• **What the task asks**: Using the data below, copy out all lines with the word "computer".

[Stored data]
======

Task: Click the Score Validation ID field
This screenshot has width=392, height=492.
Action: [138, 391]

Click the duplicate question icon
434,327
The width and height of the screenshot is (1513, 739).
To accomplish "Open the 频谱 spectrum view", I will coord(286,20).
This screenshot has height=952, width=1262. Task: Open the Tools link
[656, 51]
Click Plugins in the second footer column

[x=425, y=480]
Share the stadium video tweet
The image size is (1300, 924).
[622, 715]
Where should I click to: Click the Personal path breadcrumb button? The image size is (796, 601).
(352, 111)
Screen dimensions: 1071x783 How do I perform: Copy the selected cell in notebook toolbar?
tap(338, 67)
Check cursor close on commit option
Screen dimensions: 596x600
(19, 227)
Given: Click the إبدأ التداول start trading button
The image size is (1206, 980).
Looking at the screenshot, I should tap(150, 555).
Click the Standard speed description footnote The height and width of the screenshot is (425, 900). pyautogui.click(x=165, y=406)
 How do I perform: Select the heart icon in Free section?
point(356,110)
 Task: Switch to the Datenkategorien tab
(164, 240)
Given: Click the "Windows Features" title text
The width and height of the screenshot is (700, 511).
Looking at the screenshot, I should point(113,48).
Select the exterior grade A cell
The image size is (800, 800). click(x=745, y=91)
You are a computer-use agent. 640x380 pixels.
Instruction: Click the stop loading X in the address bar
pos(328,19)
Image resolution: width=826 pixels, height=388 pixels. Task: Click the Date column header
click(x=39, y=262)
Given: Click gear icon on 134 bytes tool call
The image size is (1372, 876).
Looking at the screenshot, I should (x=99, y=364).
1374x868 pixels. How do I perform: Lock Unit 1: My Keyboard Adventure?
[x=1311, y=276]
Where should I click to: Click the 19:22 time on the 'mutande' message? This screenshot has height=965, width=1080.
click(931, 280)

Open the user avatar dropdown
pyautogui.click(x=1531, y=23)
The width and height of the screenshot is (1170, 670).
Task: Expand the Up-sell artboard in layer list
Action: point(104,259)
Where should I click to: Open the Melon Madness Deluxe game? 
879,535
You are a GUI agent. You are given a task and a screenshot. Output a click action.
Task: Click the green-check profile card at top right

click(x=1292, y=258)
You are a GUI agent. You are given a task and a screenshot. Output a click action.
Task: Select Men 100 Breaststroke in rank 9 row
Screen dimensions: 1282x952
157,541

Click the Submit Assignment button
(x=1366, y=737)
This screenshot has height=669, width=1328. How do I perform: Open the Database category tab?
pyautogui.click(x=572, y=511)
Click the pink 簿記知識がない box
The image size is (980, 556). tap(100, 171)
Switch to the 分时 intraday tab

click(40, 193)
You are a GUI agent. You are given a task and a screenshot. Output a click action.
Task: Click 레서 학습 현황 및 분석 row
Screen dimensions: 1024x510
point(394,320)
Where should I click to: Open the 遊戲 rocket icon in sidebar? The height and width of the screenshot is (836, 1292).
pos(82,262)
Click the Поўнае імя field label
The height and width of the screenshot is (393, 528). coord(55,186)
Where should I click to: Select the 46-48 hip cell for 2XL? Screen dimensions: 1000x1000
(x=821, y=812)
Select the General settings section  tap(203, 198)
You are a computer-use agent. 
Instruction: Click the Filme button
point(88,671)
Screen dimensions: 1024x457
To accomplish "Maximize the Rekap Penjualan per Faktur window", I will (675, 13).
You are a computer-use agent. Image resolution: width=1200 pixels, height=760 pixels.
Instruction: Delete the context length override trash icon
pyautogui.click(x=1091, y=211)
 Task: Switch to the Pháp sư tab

======

• **Answer section**:
You are a computer-use agent. 640x380 pixels.
You are a computer-use agent. 
You are a computer-use agent. Image resolution: width=1200 pixels, height=760 pixels.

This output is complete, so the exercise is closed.